С Зифой Кадыровой я познакомился только в Татарстане. Иногда пересекаемся. Она предложила мне отдать одну из моих повестей в «Челнинские известия». Что касается ее творчества, она тоже затрагивает близкие людям темы, особенно женские. Поэтому ее книги очень популярны. Конечно, кто-то ее ругает, считает, что качество ее книг снижает литературную планку. Я думаю, в литературе должны быть разные жанры. Кому-то, например, близок Кнут Гамсун за плотность философских мыслей, но большинство его не могут воспринимать. Мне кажется, главное, чтобы люди любили читать, а автора пусть каждый выбирает сам. Если Зифа нашла своего читателя, это очень хорошо.

«За смену национальности из татарина в башкира обещали медаль»

- Не секрет, что в Башкортстане идет политика башкиризации татар. Вы много лет прожили в Башкортостане, знаете ситуацию. Как вы считаете, реально вот так из татарина сделать башкира?

- Это просто фантазии в голове отдельных неадекватных людей, такое ничего, кроме смеха не вызывает. В 1978 году я устроился на работу в Аскинский район, который сейчас считается «истинно башкирским». Там же живут чистейшие татары, по-татарски они говорят лучше и чище, чем люди в деревне в Татарстане, где я немного пожил. Там попытались ввести башкирский язык, а учителя - татары. Старались вести урок на башкирском, а между собой говорили на татарском.

Ну как по указанию сверху можно изменить национальность человека? Никогда такого не будет! Там теперь появились активисты, называющие себя башкирами. Послушаешь их по телевизору – говорят по-татарски. Хоть смейся, хоть плачь.

Когда я работал в школе, тоже шла агитация, призывали записаться башкирами, обещали государственные премии, медали. Кто-то купился на это, действительно записался башкиром. Я могу назвать их пофамильно. Но не скажу. Они национальность поменяли, но язык – нет. Еще раз говорю: поменять национальность человека невозможно, никак.

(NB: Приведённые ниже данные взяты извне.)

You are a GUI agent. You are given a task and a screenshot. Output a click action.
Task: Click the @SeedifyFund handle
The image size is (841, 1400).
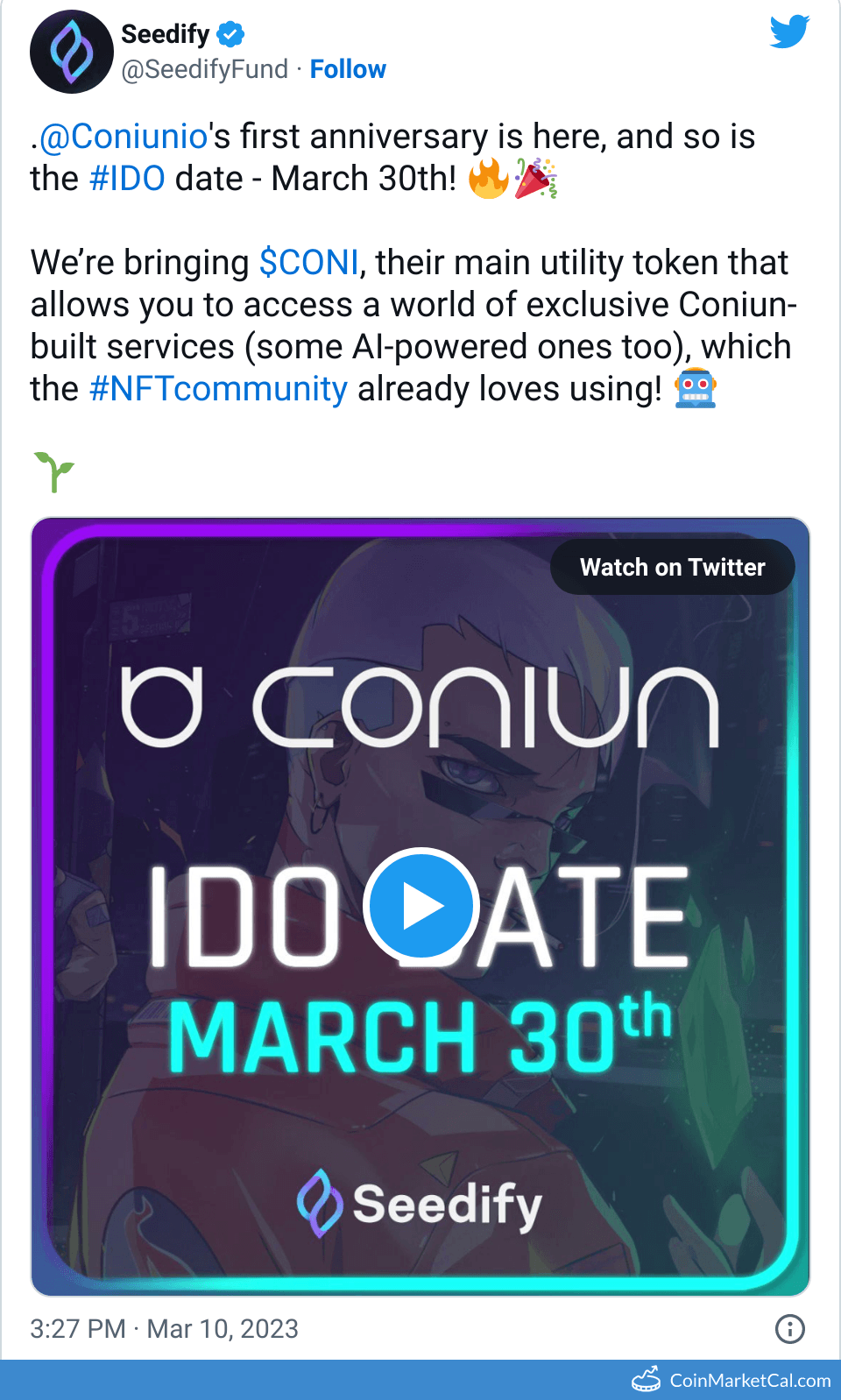(205, 69)
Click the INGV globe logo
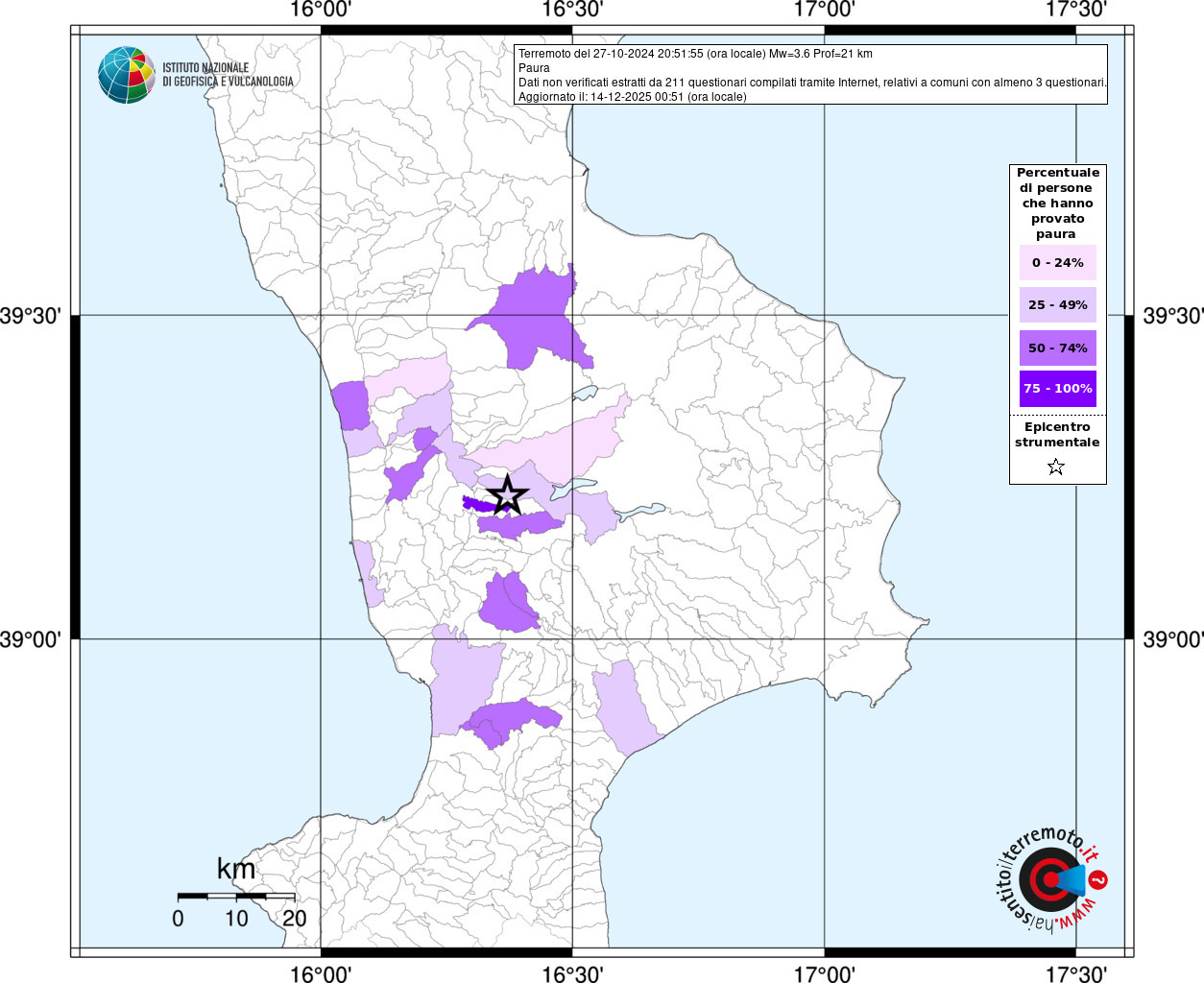This screenshot has width=1204, height=983. pos(126,75)
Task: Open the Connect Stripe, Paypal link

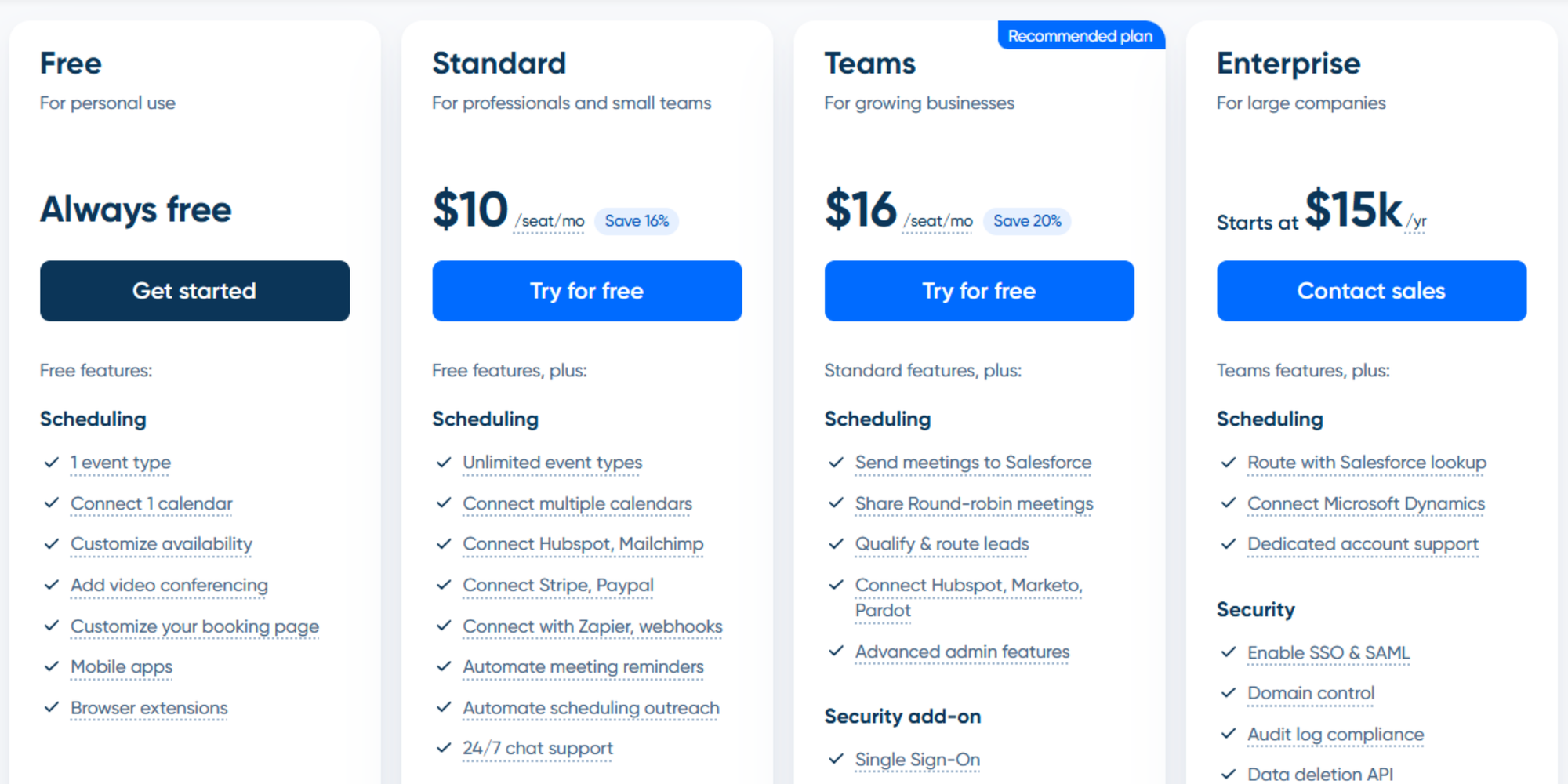Action: [x=557, y=585]
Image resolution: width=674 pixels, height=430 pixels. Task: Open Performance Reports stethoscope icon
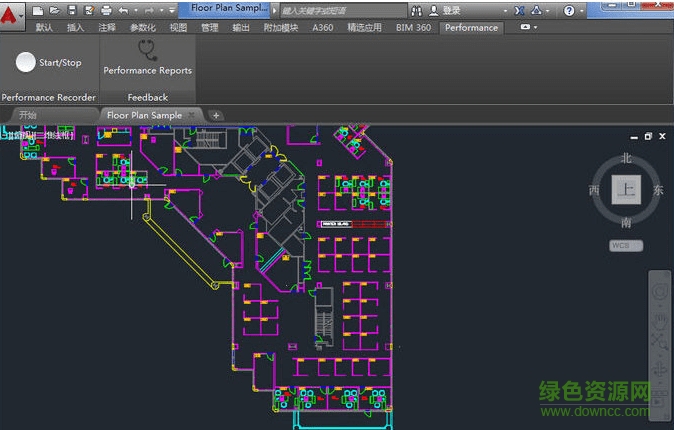click(x=147, y=49)
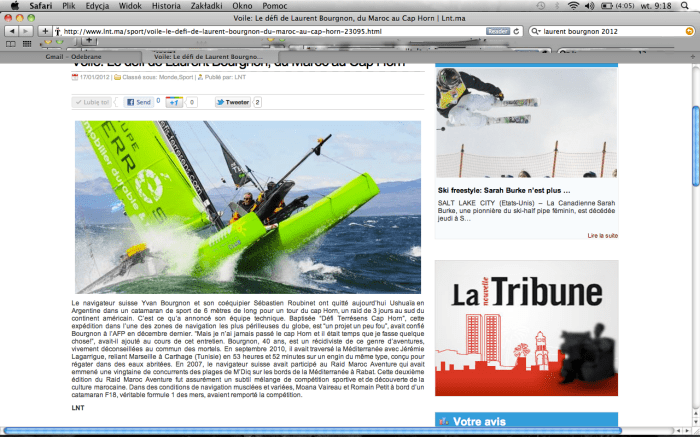Click the browser Back arrow button
Screen dimensions: 700x437
click(12, 31)
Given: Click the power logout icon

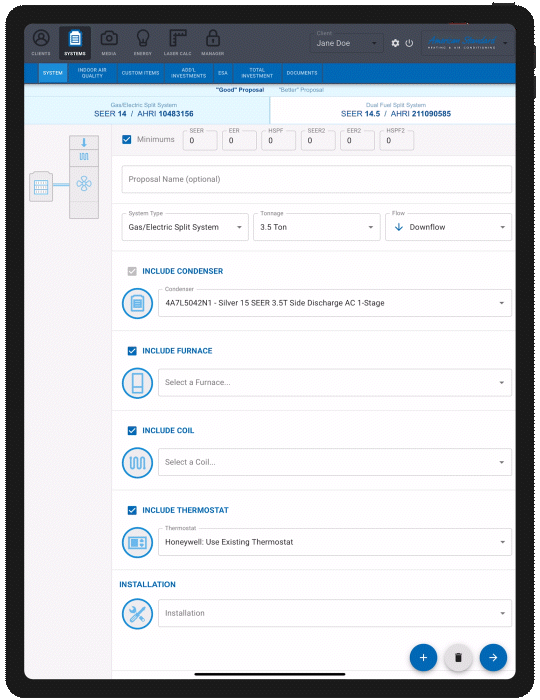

По правде говоря, настоящих башкир в Башкортостане очень мало. Их культуру тоже создали татары. Посмотрите на их писателей – Ангам Атнабаев, Нажар Наджми, Мустай Карим – татары. Создатель башкирского народного танца Файзи Гаскаров – тоже татарин. Кого ни возьми – все татары. Настоящий башкир и внешне отличается – они более смуглые, более ярко выражены признаки монголоидной расы. Если татарин будет стараться говорить по-башкирски, даже со спины будет понятно, что это татарин.

Мне тоже предлагали писать на башкирском, а я не согласился. Я не могу под кого-то подстраиваться, поэтому и в произведениях моих отчетливо видно, что нет искусственности. Во времена советской власти писали, придерживаясь линии партии. У меня нет ни одной фразы, подстроенной под кого-то. И никто не может на меня показать пальцем – ты вот в этом месте соврал. А если бы угождал, возможно, продвинулся бы дальше. Но нет ничего тяжелее стыда за свои поступки. А так, моя совесть чиста.